Também tinham de comprovar que esgotaram outros recursos para amenizar o excesso de mão de obra, como férias coletivas e uso de banco de horas, e estar em dia com impostos federais.

"Havia algumas exigências que não faziam sentido", afirmou. "Ora, uma empresa que chega num ponto, na hora da recessão, de ter que demitir, é porque muito provavelmente não está em dia com os impostos. Essa medida afastava quem mais precisava dessa assistência."

Medida atual é muito interessante, diz professor

Para Zylberstajn, a experiência do PPE deixa como lição que medidas nesse sentido devem ser mais simples e a anunciada nesta semana pelo governo caminha nesse sentido.

"Acho que capricharam desta vez. (A medida) é muito interessante, muito bem-feita, muito bem-pensada. Ela é muito simples, quase automática", afirma.

O professor considera que o ponto forte da medida é atender, principalmente, os trabalhadores com renda menor, que terão grande parte ou toda a sua renda preservada. Quem ganha um salário mínimo, por exemplo, não poderá receber menos do que isso.

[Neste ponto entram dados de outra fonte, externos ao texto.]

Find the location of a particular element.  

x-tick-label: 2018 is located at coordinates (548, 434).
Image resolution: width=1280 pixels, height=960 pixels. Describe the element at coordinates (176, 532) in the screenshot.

"O trabalhador que ganha dois salários mínimos vai ter preservada 90% da renda dele. O salário médio dos trabalhadores do setor privado com carteira assinada, é onde o programa está fincado, é de R$ 2.000. Ou seja, praticamente dois salários mínimos (R$ 2.090). Então esse programa atinge em cheio essa faixa. Isso representa 70% dos trabalhadores, talvez", afirma.

Zylberstajn aponta, porém, que a implementação dos pagamentos de maneira rápida e eficiente pode ser um problema, já que são muitas pessoas e empresas a serem atendidas.

"O problema desse programa vai ser a implementação das transferências. Como eles vão fazer isso. Eles devem estar pensando em um jeito. Hoje em dia com cartões, computadores, internet, é mais facilitado", afirma.